A whole quarter has passed without a single blog post, and I’ve been tinkering with all sorts of side stuff instead—feels a bit shameful.
The idea came from wanting to be able to sit down and write without constantly switching between different repos: the blog, the digital garden, and a bunch of more fragmented notes.
How can I manage all this content in one place, and have a pleasant writing environment at the same time?
When I was changing my Obsidian sync setup, I noticed Obsidian’s git plugin, and a thought occurred to me:
If I save everything under astro/content in a single vault, and use that git plugin to commit the content, which then triggers Vercel’s automatic builds, wouldn’t I effectively have an unparalleled desktop content management tool?

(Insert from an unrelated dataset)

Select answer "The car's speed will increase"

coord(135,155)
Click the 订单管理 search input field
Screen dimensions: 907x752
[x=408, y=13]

As I kept thinking and experimenting, the technical approach gradually became clearer:
- Based on the existing blog project, add the digital garden content and integrate the previous wikilink parsing plugin
- Turn the
contentdirectory in the blog project into an independent repo and integrate it into the main project as a submodule - Use GitHub Actions so that when the content project is updated, the blog project is automatically updated and triggers the main project build
Migrating the digital garden
How do I bind the digital garden, which was previously on Starlight, into the blog project?

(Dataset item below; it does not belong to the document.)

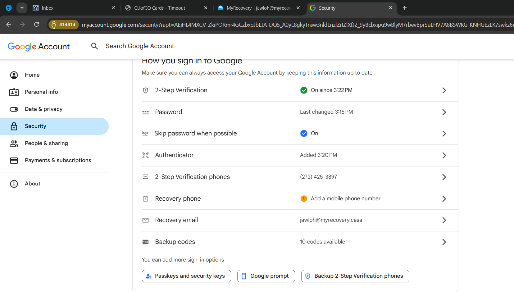Reload the page with the refresh icon

click(36, 24)
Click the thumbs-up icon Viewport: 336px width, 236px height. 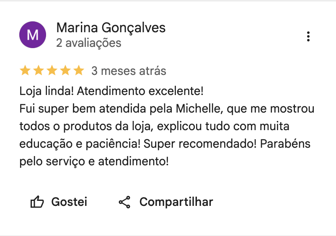tap(37, 202)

First I tried integrating Starlight with the least possible amount of work. Technically it worked fine: just configure the routes and the project runs. Navigation even felt a bit faster. But the stylistic differences between the two pages really bothered me. Even with GitHub - HiDeoo/starlight-theme-rapide: Starlight theme inspired by the Visual Studio Code Vitesse theme, switching themes still felt very jarring.
I tried rewriting part of the components, but eventually realized my skills weren’t up to achieving the look I wanted in a few areas, so I had to look for another approach.
Going further, I simply abandoned Starlight and rewrote that part with Astro itself. While doing it, I realized that if the goal is just to display the content and give it a rough directory tree, the workload actually isn’t that big. I’d already implemented wikilink parsing before. The only real obstacle I ran into was Routing too many redirects when using the config.json file generated by the Vercel adapter · Issue #418 · withastro/adapters · GitHub, but if you’re not obsessive about perfection, it’s not really a problem.
Triggering builds on content updates
- In the blog project: yuhang.ch/.github/workflows/update-content.yml at main · yuhangch/yuhang.ch · GitHub
- In the content project: content/.github/workflows/deploy.yml at main · yuhangch/content · GitHub
Both of these scripts were written by GPT. All the pitfalls I hit were basically about how GitHub Token permissions are assigned. Some of it is recorded in 自动更新submodule.
Finally
While updating this part, I also took the chance to use some of Astro’s new features, like astro:env and getCollection. Since there’s been no sensitive information in the project from creation to completion, I’ve set both repos to public.
As for when these changes will be synced to GitHub - yuhangch/astro-theme-panda: A tiny blog theme for astro., that’ll probably have to wait until I have some free time again.